Short story: from about 1,500 words up to about 7,500 words. Depends on the market, however. Often, longer stories are harder to place because they take up more room in an anthology. Many markets don't want anything longer than 5,000 words.
Novelette: 7,500-20,000 words in some markets; The Science Fiction and Fantasy Writers of America (SFWA) defines it as 7,500-17,500 words.
Novella: 20-50,000 words by some definitions. SFWA defines it as 17,500-40,000 words, and anything over 40K as a novel. "National Novel Writing Month" says 50K is a novel. In reality, an adult novel shorter than 60K is very rare. Young adult usually runs 40-60K. I've noticed that a lot of electronic markets seem to prefer novella length to novel-length.
Question: What is a possible path to breaking in to invitation-only print anthologies, if I have already sold stories to magazines?

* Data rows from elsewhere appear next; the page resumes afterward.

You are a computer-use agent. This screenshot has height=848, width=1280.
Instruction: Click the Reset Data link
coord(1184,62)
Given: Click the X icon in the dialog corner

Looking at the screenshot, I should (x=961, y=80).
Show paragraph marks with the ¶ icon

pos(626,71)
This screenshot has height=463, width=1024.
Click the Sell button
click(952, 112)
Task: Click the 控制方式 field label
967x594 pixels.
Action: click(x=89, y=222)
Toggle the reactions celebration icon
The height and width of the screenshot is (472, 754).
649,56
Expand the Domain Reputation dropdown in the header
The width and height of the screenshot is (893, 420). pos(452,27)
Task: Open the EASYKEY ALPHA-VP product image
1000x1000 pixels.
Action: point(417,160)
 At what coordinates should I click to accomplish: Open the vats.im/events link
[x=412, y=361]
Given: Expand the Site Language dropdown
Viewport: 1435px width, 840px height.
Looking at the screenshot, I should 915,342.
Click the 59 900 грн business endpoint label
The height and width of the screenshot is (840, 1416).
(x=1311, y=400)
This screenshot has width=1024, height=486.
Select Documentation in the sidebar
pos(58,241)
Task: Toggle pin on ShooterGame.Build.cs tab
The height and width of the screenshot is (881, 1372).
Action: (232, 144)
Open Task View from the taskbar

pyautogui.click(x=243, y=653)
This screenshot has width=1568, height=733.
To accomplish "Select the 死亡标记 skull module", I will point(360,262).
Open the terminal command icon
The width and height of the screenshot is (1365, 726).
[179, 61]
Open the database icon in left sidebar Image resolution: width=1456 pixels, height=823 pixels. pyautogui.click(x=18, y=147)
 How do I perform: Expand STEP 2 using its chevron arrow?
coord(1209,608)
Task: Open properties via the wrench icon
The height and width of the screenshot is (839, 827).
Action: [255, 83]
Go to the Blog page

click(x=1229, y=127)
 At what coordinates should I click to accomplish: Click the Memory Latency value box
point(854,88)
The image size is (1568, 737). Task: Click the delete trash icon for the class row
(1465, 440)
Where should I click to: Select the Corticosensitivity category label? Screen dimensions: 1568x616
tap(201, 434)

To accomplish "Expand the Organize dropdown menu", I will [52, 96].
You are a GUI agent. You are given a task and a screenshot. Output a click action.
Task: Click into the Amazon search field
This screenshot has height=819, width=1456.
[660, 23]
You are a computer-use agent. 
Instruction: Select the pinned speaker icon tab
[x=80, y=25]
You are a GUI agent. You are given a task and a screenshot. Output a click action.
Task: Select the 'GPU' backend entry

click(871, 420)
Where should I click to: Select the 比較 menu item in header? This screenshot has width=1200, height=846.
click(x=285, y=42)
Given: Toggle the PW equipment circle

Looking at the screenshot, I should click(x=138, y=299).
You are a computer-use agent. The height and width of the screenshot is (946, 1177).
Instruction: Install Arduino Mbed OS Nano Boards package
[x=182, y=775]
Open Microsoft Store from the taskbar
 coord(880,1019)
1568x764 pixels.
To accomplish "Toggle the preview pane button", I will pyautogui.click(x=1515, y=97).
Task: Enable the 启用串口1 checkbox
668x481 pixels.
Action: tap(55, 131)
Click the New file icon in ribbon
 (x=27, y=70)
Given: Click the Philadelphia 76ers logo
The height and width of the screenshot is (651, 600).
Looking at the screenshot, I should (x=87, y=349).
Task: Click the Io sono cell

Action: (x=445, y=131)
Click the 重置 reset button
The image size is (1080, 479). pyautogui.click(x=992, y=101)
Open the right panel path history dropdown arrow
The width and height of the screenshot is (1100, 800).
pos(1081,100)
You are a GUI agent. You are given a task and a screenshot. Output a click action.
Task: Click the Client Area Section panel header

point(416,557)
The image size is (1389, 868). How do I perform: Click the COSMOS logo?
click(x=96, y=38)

I would first find out which publishers issue the sort of anthology that's suited to your stories, then look at the list of authors to see if you have any contacts: authors you know, friends of authors you know, authors who share an agent with you or one of your friends, that sort of thing. I would then simply ask how they did it and if they're willing to put you in touch with an editor. This method is probably restricted to those who've already published short stories.
Another option would be to contact the magazine editors who bought your stories and ask if they have any contacts in book publishing, for instance if the magazines and book lines are owned by the same corporation.
A third option might be viable after you have more of a track record with print anthologies: create and submit your own anthology with co-authors, for instance those with whom you share a publisher.
Question: I haven't been able to find a suitable market for a story within my genre. What are my options?
It might be helpful to think "outside the box." What are the other themes in your story? There are magazines that publish stories about travel, about environmental issues, etc.. If it's not an obvious fit anywhere, be prepared to submit to a wide range of places; sometimes a story that's slightly unusual for a given market is an easier sale. I've had stories hang around for years after I wrote them, and suddenly an appropriate market arises. My first novel came out of a story like that.
Browsing Duotrope might be helpful. Writer Beware will let you know about dodgy publications.
Other options, if you still can't find a market, are to put the stories on your website as free reads; or accumulate enough stories to publish a collection of your stories, or for a chapbook. A small press is sometimes the best option for short story collections. A chapbook can be a useful publicity item that you could sell from your website or at readings, or simply give away, as a sampler of your work.